ASIC defines illegal phoenix activity as “activity when a company is liquidated, wound up or abandoned to avoid paying its debts. A new company is then started to continue the same business activities without the debt.” In essence, the director of a company, transfers the assets of an existing company to a new company without paying the true or market value for the assets, leaving behind the debts to the old company. The Treasury Laws Amendment (Combating Illegal Phoenixing) Act 2020 (‘Act’) seeks to curtail this activity from occurring whilst Australia is in the midst of managing a recovering economy. Unusually, the Act does not define phoenixing activity, however, attempts to limit the pathways for directors to engage in such activity.
In an attempt to curb the impending insolvency wave and the potential illegal phoenix activity which may occur, ASIC has been afforded greater powers pursuant to the Act in respect of prosecuting directors who engage in illegal phoenix activity. The amendments the Act proposes came into force in February last year however, due to the 12-month transitional period, are applicable as of 18 February 2021 under the Corporations Act 2001 (Cth) (CA). The purpose of the amendments is to defer illegal phoenix activity by:
- Enacting legislation compelling all companies to have a least one director at all times;
- Preventing directors from resigning as director leaving a company without any directors; and
- Preventing the improper backdating of resignations by directors.
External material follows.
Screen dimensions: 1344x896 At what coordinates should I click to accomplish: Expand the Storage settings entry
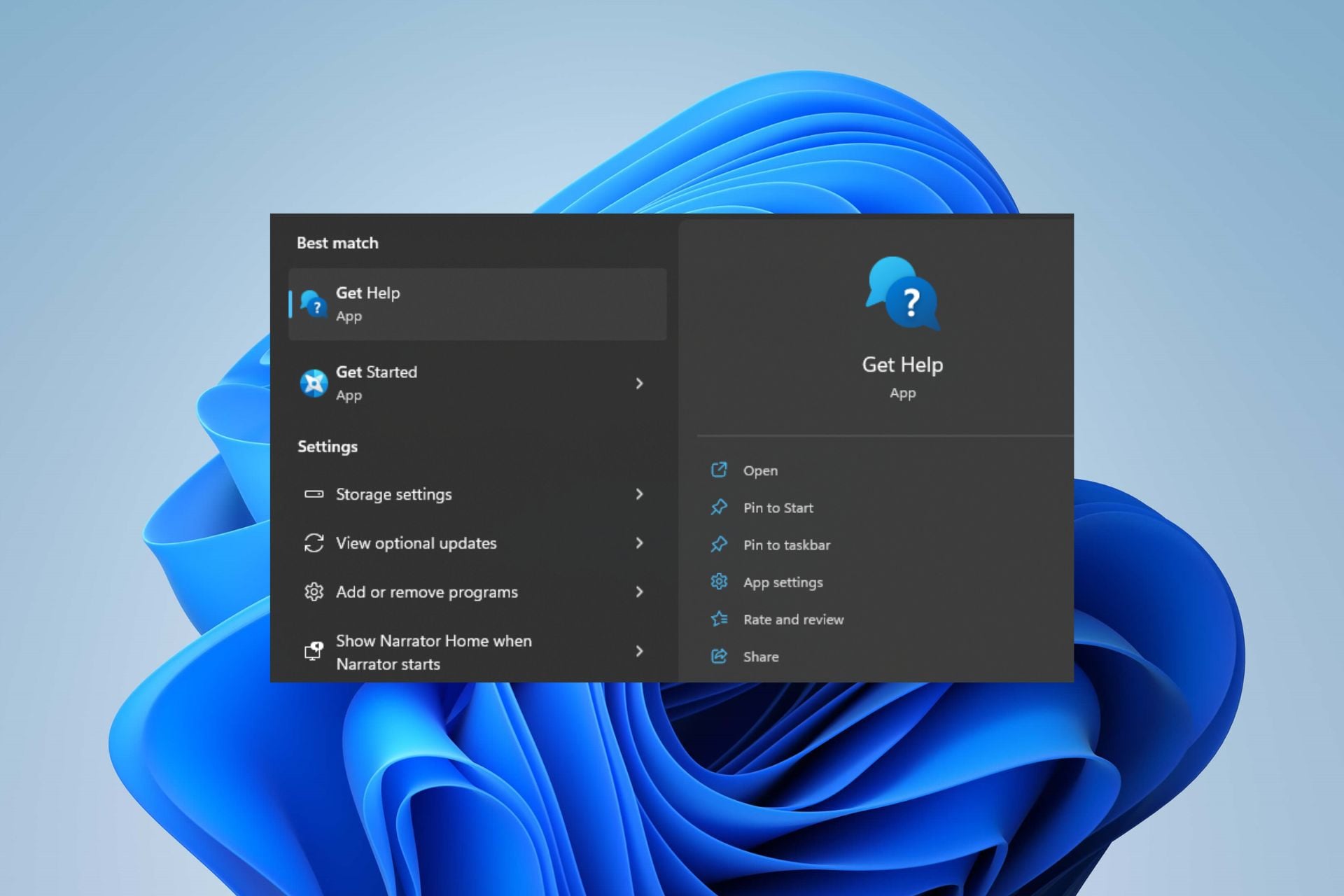click(639, 494)
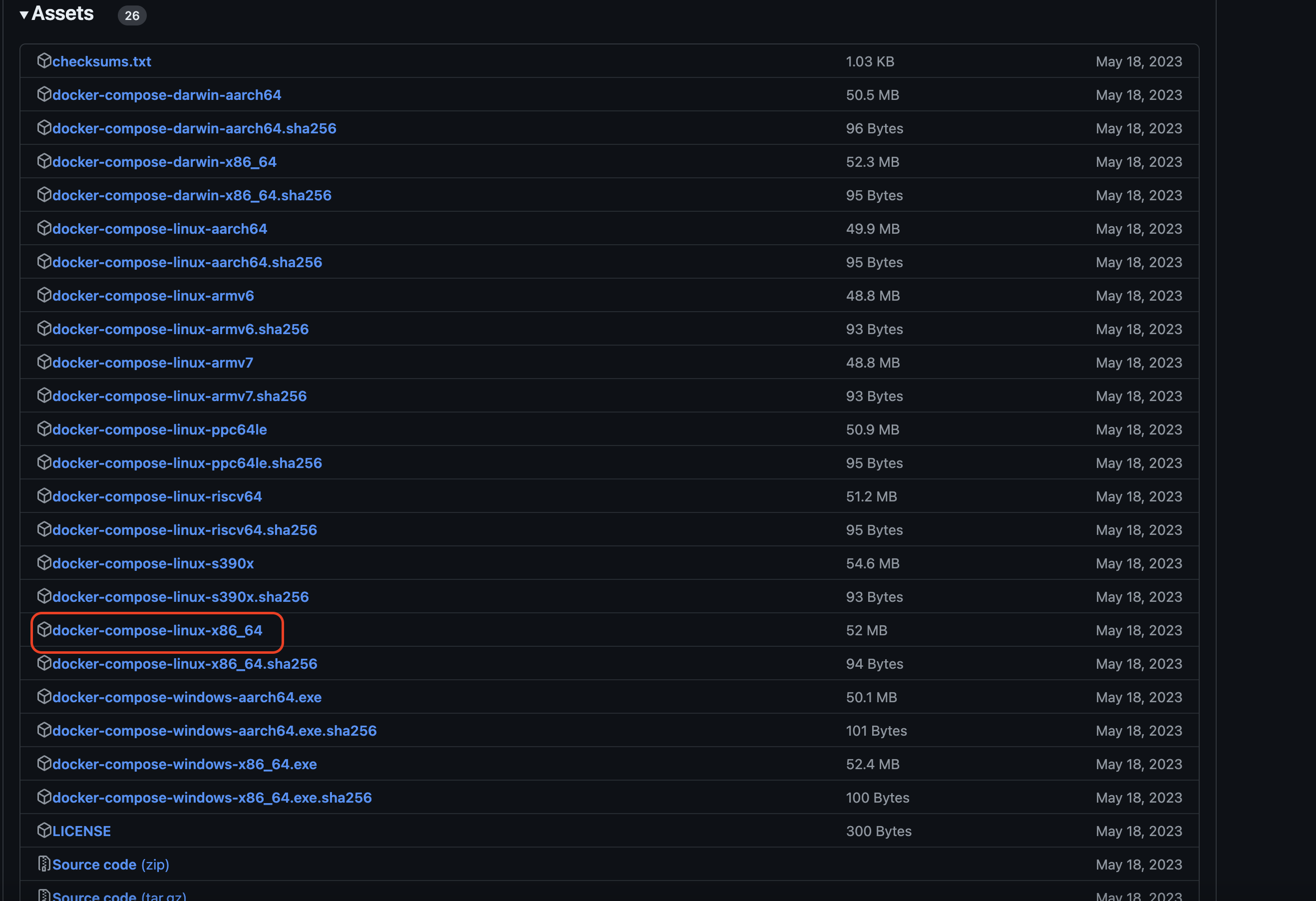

The changes are contained in sections 203AA, 203AB and 203CA in the CA and will be discussed in further detail below.
Section 203AA
From 18 February 2021, the effectiveness of a director’s resignation will be dependent on when the written notice resigning is lodged with ASIC. There are two instances where resignation takes effect:
- If notice is lodged within 28 days after the day the director stopped being a director of the
company, the date of resignation is the day the person stopped being a director of the
company; or - in any other case, the day written notice is lodged with ASIC, is the date of resignation as a
director of a company.
The purpose of this section is to improve the accountability of directors who resign from companies and encourage them to notify ASIC of changes promptly after their resignation. The Court or ASIC have the power to order a correction to the resignation date, however, an application for such an order must be made to ASIC within 56 days of the actual resignation date, or within 12 months of the actual resignation date if the application is to the Court.
Section 203AB
Section 203AB seeks to restrict the last remaining director from resigning where there is not at least one remaining director of the company or the appointment of a new director by the end of day. Any director resignation will be rejected by ASIC where this occurs.
Section 203CA
Where a resolution is held by members of a proprietary company to remove a director of a company, the resolution will be void where the company does not have at least one director. This section does not impact cases in which the company is being wound up.
These changes seek to narrow the previous legislative loopholes which have allowed illegal phoenix activity to previously occur. The changes encourage good corporate governance by ensuring that directors comply with the obligations which have been bestowed upon them by keeping ASIC promptly informed of any changes to directorship.